:: Reading passage
With the House of Representatives balking at funding the Bush administration's E-government initiatives, the White House on Thursday issued a statement of administration policy urging Congress to approve its request for $45 million for two dozen interagency, Web-based IT projects. As has been demonstrated by successes from the modest $5 million invested in each of the last two years--including E-Rulemaking, Recreation.gov, E-Authentication, Geodata.gov, E-Training, and Firstgov.gov--the E-Gov Fund can bring significant improvements across agencies while reducing the need for each agency to reinvent the IT wheel, the policy statement said.

Two influential senators are backing the president's position on government IT matters. Joseph Lieberman, D-Conn., and Conrad Burns, R-Mich., both note that the E-Government Act stipulates funding such programs. In a recent letter to Sen. Richard Shelby, R.-Ala., chairman of the Senate Appropriations Committee's Subcommittee on Transportation, Treasury, and General Government, the two senators called for restoration of the E-government money into the appropriations bill, saying the $45 million would provide "crucial seed money to promote innovation and help create the government of the future."
::::
:: Extracted entries
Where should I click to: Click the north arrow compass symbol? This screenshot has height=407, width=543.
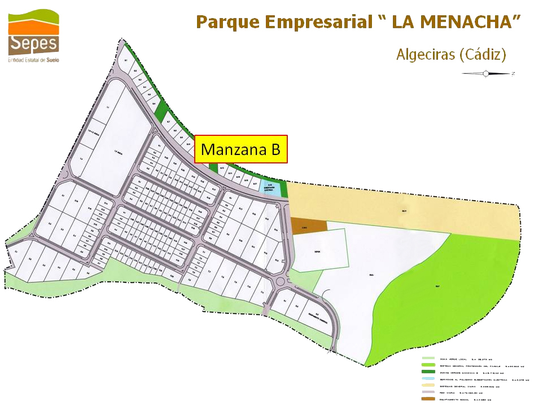(486, 73)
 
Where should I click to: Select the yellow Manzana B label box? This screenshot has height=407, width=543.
(241, 149)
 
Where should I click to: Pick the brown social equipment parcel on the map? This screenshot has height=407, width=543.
(309, 225)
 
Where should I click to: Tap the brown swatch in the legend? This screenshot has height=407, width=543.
(428, 399)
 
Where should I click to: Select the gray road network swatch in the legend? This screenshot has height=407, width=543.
(428, 392)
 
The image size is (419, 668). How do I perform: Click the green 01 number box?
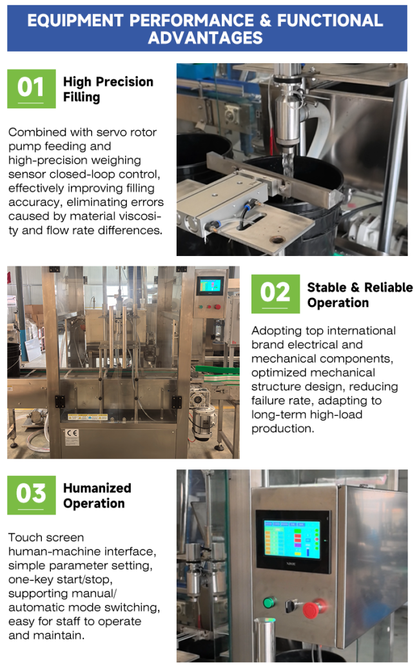point(32,88)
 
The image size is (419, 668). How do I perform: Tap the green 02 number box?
point(275,294)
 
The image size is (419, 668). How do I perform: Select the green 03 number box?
point(32,495)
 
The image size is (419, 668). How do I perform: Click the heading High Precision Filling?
point(108,89)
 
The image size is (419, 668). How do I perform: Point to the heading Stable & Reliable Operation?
point(360,295)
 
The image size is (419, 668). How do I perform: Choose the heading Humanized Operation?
point(97,495)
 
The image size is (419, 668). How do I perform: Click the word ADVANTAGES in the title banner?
point(205,38)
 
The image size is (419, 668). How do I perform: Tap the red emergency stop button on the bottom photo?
point(315,608)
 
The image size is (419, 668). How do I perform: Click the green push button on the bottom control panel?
point(269,602)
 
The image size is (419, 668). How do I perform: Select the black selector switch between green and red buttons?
point(291,605)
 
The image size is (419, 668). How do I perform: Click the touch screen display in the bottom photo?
point(292,539)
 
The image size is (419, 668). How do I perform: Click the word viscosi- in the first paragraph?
point(136,216)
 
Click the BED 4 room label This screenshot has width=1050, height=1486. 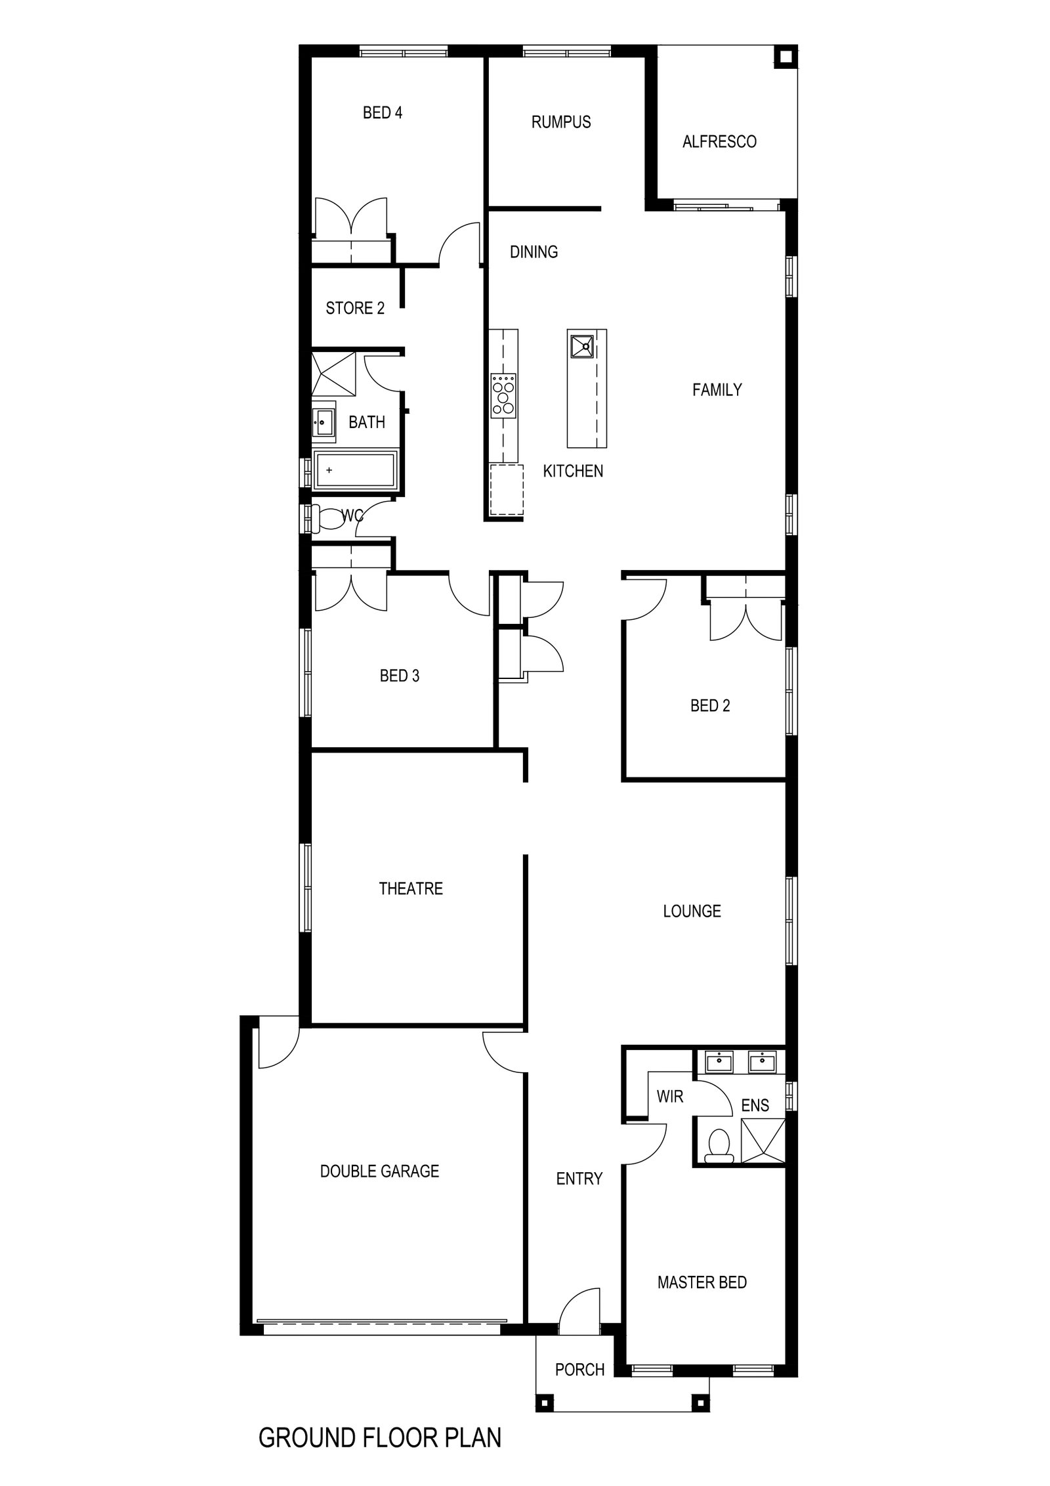click(382, 113)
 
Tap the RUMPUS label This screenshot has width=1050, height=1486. click(561, 122)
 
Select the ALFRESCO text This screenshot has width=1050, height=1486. click(719, 142)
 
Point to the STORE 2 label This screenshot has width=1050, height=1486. click(355, 308)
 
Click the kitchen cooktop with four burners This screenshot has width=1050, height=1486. click(503, 396)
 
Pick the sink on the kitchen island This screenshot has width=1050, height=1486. click(581, 345)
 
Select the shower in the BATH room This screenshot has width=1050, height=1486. click(334, 374)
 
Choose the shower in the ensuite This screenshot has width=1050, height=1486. click(762, 1141)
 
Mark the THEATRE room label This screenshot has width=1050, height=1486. click(411, 889)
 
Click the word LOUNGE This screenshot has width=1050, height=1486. click(692, 911)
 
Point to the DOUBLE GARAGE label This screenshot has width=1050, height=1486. click(379, 1171)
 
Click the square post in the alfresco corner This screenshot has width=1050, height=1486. click(784, 57)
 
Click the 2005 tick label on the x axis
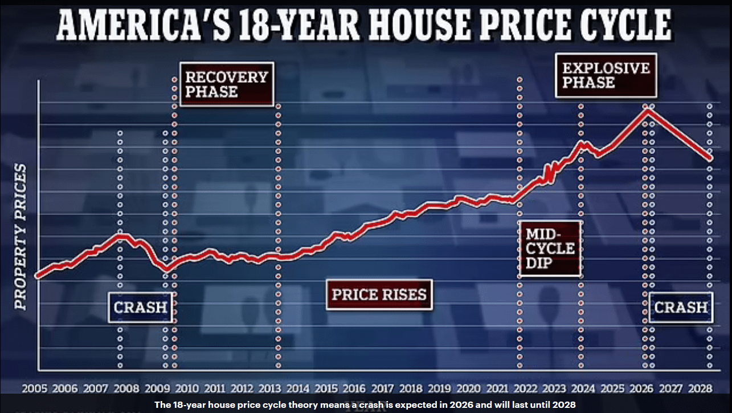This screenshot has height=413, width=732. [35, 388]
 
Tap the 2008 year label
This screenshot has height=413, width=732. [126, 388]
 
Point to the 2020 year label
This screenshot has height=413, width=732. [468, 388]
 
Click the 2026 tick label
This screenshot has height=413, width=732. [642, 388]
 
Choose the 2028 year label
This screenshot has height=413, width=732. [700, 388]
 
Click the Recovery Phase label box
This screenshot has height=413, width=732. [226, 84]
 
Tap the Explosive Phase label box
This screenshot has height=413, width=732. [606, 75]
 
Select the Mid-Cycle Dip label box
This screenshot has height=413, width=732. [550, 249]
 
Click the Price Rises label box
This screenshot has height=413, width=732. [379, 295]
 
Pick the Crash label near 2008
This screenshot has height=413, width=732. [140, 307]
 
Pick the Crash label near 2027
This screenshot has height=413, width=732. [681, 307]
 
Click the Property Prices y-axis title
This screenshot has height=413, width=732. [21, 237]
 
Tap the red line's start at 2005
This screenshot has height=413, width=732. [37, 276]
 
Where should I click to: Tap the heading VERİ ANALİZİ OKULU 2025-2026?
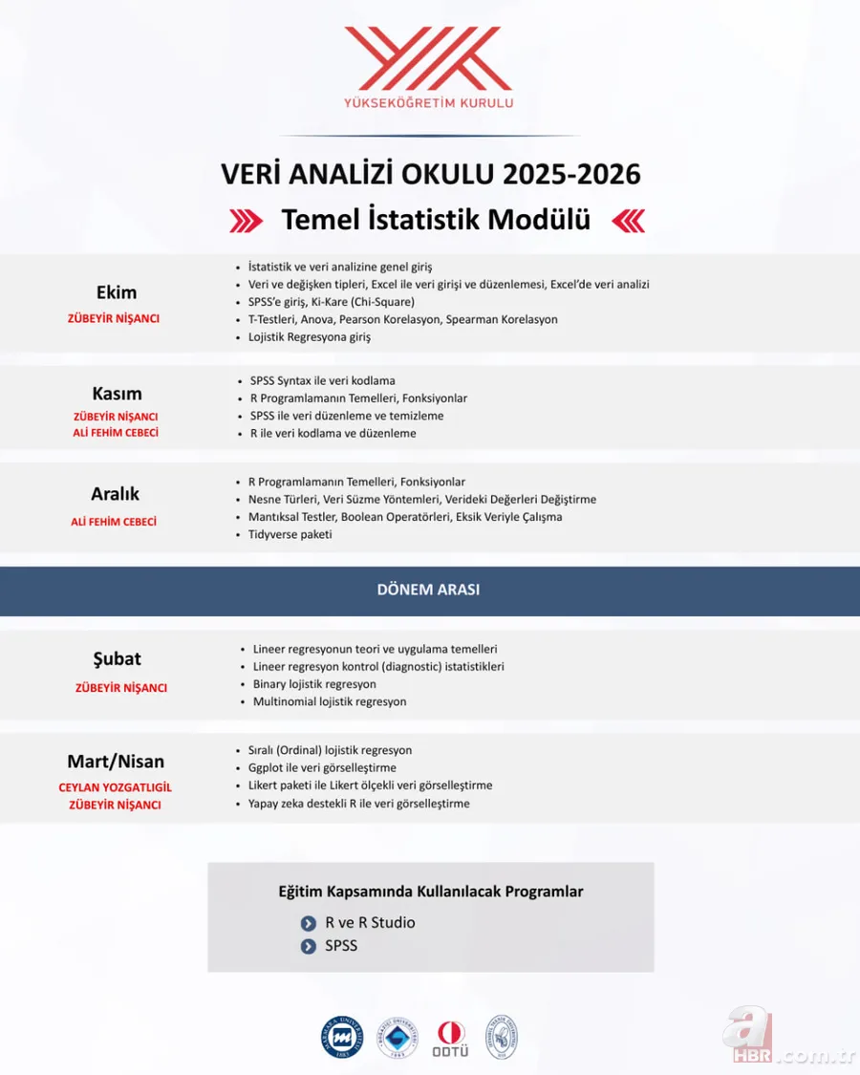click(430, 174)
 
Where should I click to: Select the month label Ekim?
click(117, 292)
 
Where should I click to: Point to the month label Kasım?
click(117, 393)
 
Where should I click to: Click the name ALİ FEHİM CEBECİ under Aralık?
click(114, 522)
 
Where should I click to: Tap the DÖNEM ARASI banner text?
click(428, 590)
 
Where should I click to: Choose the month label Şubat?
click(117, 658)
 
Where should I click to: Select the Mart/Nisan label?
click(116, 762)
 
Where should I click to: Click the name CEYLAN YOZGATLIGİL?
click(116, 787)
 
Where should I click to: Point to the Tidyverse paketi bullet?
click(290, 534)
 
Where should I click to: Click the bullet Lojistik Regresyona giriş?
click(309, 336)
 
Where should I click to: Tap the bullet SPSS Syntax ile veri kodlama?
click(322, 380)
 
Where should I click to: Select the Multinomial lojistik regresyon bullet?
click(330, 701)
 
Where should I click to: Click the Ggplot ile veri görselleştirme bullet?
click(322, 767)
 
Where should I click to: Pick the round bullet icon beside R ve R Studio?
click(308, 923)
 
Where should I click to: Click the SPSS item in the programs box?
click(341, 946)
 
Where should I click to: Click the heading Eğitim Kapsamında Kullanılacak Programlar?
click(430, 892)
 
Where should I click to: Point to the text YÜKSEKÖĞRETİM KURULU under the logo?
click(429, 103)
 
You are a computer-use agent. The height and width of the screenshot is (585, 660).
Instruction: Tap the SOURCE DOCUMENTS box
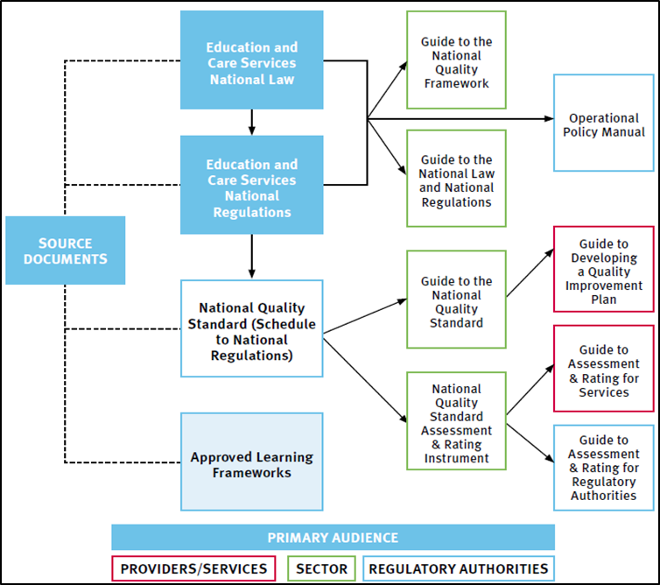pos(66,250)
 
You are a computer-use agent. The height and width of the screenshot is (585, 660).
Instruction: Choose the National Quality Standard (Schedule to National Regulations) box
pos(252,332)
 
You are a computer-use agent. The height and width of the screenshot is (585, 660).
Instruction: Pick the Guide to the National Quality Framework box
pos(456,61)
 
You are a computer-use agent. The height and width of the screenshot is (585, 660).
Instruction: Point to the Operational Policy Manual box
pos(604,124)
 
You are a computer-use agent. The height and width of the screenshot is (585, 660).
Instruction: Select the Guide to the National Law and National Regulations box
pos(456,180)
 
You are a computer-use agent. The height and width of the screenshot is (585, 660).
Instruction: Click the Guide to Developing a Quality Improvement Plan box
pos(604,271)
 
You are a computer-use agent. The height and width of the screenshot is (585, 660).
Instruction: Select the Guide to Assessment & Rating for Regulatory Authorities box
pos(604,468)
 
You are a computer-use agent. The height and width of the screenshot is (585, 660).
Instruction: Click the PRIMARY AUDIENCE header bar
pos(333,538)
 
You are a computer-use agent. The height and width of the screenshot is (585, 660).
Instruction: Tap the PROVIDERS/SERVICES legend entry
pos(193,568)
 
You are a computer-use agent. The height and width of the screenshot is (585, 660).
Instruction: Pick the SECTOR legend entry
pos(322,568)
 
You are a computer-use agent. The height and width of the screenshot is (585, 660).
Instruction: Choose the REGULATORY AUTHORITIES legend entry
pos(459,568)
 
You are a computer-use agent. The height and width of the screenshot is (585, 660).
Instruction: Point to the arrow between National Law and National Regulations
pos(252,122)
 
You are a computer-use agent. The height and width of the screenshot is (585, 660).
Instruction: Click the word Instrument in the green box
pos(456,458)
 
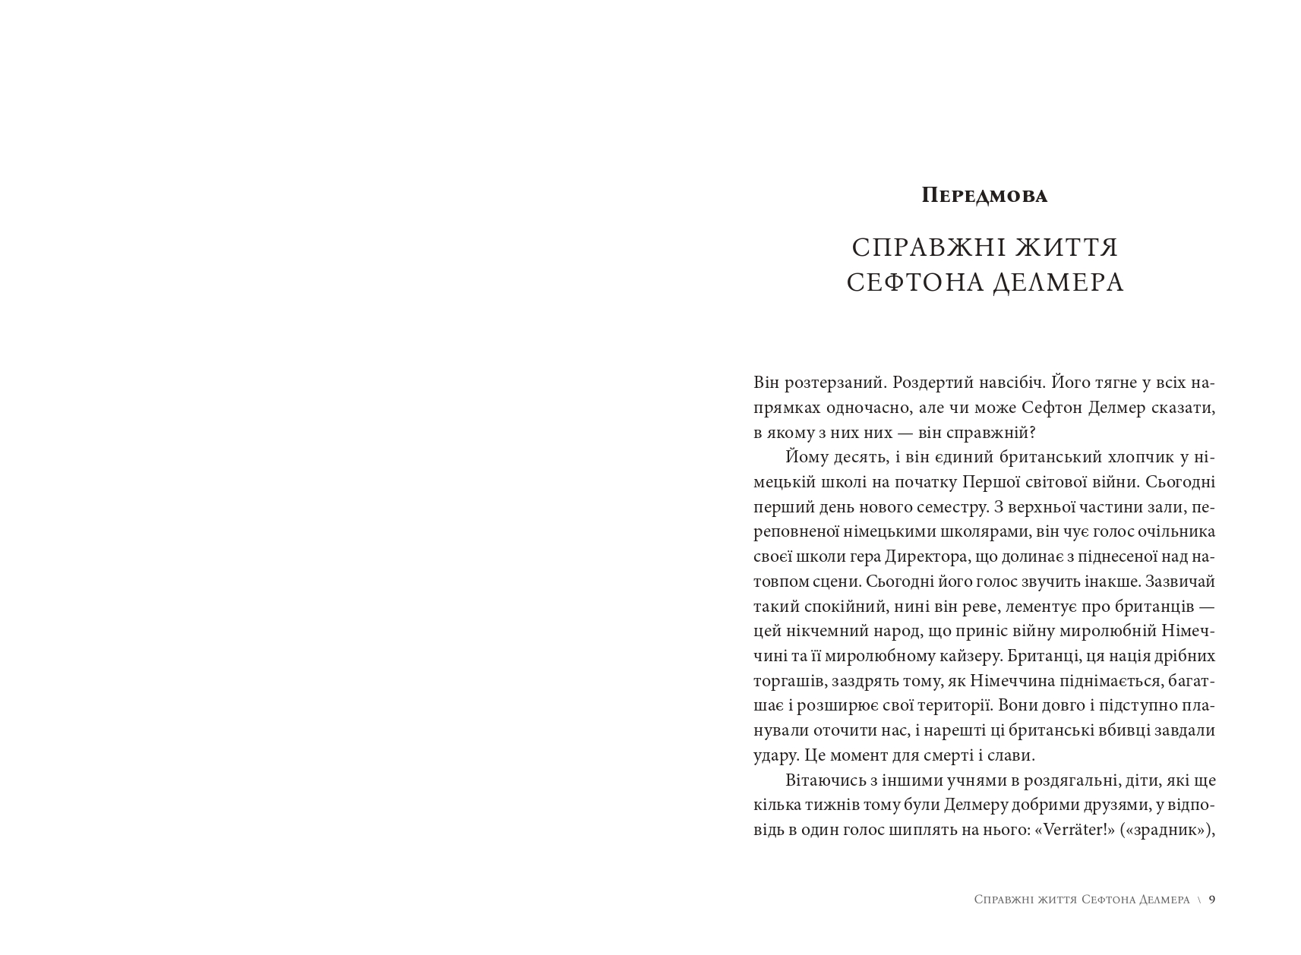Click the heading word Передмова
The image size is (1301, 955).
(x=984, y=196)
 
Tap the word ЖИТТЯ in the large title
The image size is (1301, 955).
(x=1069, y=247)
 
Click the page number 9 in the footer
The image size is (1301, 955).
(x=1212, y=900)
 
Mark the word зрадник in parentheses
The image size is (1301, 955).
(x=1169, y=830)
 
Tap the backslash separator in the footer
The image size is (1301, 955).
(x=1199, y=900)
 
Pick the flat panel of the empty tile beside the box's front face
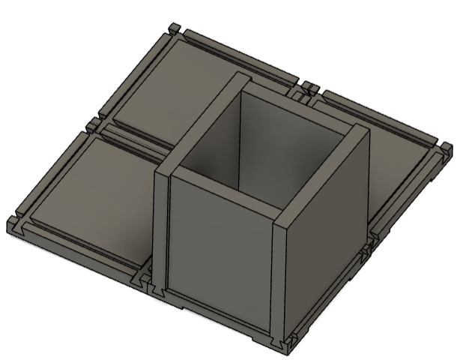click(x=97, y=188)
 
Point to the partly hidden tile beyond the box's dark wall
click(x=397, y=158)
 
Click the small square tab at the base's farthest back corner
click(x=174, y=30)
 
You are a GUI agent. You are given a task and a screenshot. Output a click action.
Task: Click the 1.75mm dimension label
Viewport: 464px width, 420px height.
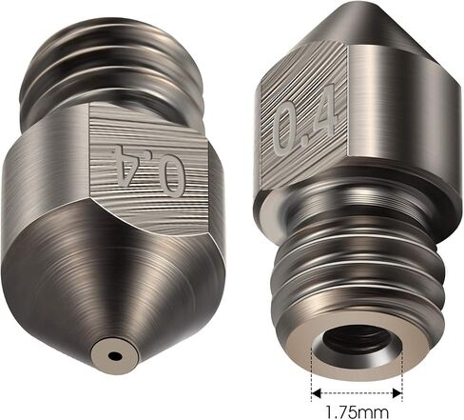[357, 412]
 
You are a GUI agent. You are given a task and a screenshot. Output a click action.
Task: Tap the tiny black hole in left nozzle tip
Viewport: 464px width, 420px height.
[115, 356]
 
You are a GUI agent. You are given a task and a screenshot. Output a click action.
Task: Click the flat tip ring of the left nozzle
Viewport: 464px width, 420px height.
[115, 354]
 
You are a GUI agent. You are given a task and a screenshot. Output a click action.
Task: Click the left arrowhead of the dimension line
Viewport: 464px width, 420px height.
[317, 393]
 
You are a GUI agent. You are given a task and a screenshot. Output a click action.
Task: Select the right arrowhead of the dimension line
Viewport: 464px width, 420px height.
[397, 393]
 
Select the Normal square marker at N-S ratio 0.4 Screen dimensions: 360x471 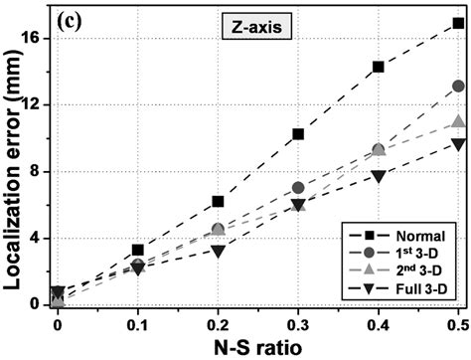pos(378,67)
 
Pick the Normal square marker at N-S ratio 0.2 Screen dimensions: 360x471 pos(218,201)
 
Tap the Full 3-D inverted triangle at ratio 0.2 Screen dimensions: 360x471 pos(218,251)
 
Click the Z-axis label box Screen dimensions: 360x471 pos(253,29)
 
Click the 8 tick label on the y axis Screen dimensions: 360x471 pos(36,171)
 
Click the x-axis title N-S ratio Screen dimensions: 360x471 pos(258,346)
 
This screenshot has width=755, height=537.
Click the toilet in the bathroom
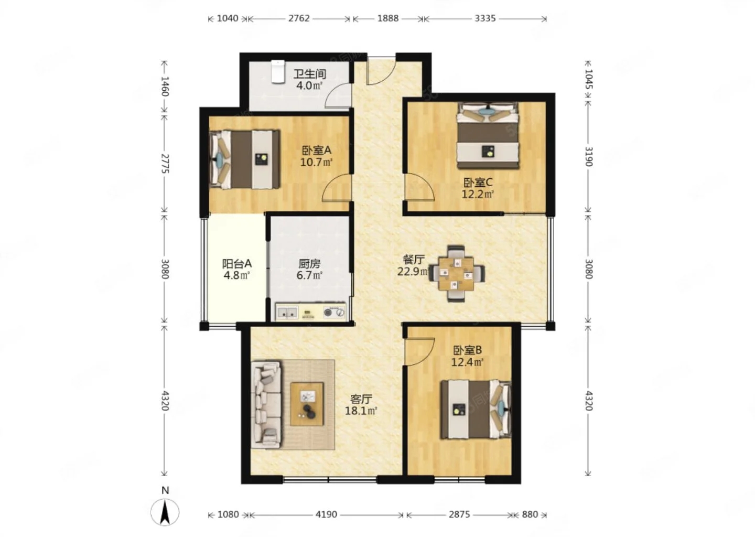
::::
◆ **Written instruction 1**
In the rows starting at the line that contains "Where should I click to: Select the Multinomial" and ending at the line that contains "pos(456,180)", replace "bullet" with "list marker" and leave everything else unchanged. Give back only those rows, without the pictures.
◆ **Written instruction 2**
Carry on the article about E-government funding from where it stops.

◆ **Written response 1**
Where should I click to: Select the Multinomial lojistik regresyon list marker?
click(330, 701)
 
Where should I click to: Click the Ggplot ile veri görselleştirme list marker?
click(322, 767)
 
Where should I click to: Pick the round list marker icon beside R ve R Studio?
click(308, 923)
 
Where should I click to: Click the SPSS item in the programs box?
click(341, 946)
 
Where should I click to: Click the heading Eğitim Kapsamında Kullanılacak Programlar?
click(430, 892)
 
Where should I click to: Point to the text YÜKSEKÖĞRETİM KURULU under the logo?
click(429, 103)
 
You are a computer-use agent. The height and width of the screenshot is (585, 660).
Instruction: Tap the SOURCE DOCUMENTS box
pos(66,250)
 
You are a computer-use agent. The height and width of the screenshot is (585, 660).
Instruction: Choose the National Quality Standard (Schedule to National Regulations) box
pos(252,332)
 
You are a computer-use agent. The height and width of the screenshot is (585, 660).
Instruction: Pick the Guide to the National Quality Framework box
pos(456,61)
 
You are a computer-use agent. The height and width of the screenshot is (585, 660).
Instruction: Point to the Operational Policy Manual box
pos(604,124)
 
You are a computer-use agent. The height and width of the screenshot is (585, 660).
Instruction: Select the Guide to the National Law and National Regulations box
pos(456,180)

◆ **Written response 2**
Without the funding, says Jim Flyzik, former Treasury CIO and the immediate past vice chairman of the federal CIO Council, the administration would be forced to get the money to support these programs by a more cumbersome route. That process, he says, would require individual agencies and departments to voluntarily and collaboratively contribute funds and resources and win the approval of the corresponding Congressional appropriations and oversight committees. "On paper, this approach makes lots of sense, but in reality it's problematic, requiring lots of MOUs [memorandums of understanding] and coordination of committees," says Flyzik, who's now a partner in a government-IT consultancy, Guerra, Kiviat, Flyzik and Associates. "It's a difficult challenge to get the money. That's going to require knocking on the doors of government agencies and a lot of passing the hat."

The White House also urged Congress to restore the $2.5 million earmarked to support the federal enterprise architecture to let the government document, analyze, and find redundancies in its IT systems and business processes. For the first time, through this funding, the federal government will be able to identify redundant IT investments across all agencies, thereby preventing new and eliminating existing wasteful spending, the administration said. As a result, the statement said, the federal government will obtain a higher return on its investments, recoup the cost of this investment, and ultimately save taxpayers billions of dollars.